Silibinin protects Staphylococcus aureus from UVC-induced bactericide via enhanced generation of reactive oxygen species

Abstract

Silibinin is a major bioactive component of silymarin extracted from the milk thistle Silybum marianum. Silibinin has therapeutic potential for a wide variety of applications including anticancer, hepatoprotective and antiinflammatory medicines. There are studies reporting that silibinin has shown anti-bacterial effects, but its underlying mechanism has not yet been elucidated. In the present study, UVC inhibited growth of S. aurues in a dose-dependent manner and up-regulated production of reactive oxygen species (ROS). Silibinin treatment improved the survival of S. aureus in the presence of UVC. Interestingly, silibinin further enhanced the generation of ROS and activities of antioxidant enzymes (catalase (CAT) and glutathione peroxidase (GSH-PX)). To determine the role of ROS induced by silibinin, the scavengers (N-acetylcysteine (NAC), glutathione (GSH) and superoxide dismutase (SOD)) or donors (tBHP and H₂O₂) of ROS were used to treat the bacterial cells. The results showed that ROS scavengers down-regulated the protective effect of silibinin, while ROS donors up-regulated it.

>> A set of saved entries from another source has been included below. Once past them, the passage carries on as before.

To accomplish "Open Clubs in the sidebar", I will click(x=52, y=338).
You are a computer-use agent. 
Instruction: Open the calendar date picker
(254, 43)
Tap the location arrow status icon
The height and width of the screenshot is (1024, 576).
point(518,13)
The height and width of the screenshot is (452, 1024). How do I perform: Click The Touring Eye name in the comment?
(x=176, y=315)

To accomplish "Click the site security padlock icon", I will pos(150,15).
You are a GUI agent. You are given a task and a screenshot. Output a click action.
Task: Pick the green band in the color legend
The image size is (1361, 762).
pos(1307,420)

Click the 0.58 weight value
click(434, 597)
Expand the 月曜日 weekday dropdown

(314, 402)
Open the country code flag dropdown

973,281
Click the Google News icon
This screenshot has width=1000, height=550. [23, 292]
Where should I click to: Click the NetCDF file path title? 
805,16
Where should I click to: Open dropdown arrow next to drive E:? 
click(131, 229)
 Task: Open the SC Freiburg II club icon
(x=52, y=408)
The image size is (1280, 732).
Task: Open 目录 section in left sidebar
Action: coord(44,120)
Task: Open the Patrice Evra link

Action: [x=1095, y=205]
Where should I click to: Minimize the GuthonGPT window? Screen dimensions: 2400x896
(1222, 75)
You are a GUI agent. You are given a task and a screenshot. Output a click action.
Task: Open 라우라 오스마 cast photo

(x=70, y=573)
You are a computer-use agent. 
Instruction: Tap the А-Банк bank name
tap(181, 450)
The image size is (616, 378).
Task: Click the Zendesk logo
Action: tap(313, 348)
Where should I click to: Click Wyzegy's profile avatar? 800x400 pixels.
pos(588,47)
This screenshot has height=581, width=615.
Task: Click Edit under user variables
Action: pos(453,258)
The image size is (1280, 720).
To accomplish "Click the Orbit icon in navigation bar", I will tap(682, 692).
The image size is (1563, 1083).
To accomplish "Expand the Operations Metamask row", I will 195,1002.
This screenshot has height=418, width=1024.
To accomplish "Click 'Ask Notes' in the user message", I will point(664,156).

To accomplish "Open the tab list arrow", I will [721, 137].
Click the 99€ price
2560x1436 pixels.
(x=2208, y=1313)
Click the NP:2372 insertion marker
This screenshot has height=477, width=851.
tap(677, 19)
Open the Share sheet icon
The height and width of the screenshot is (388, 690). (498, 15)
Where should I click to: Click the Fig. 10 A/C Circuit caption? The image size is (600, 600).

Therefore, ROS produced by silibinin protects S. aureus cells from UVC-induced cell death. Our findings revealed novel insights into the relationship between silibinin, bacteria and ROS. Elucidation of the relationship will contribute to the development of important applications for further use of natural products, particularly for therapeutic strategies for S. aureus-associated diseases.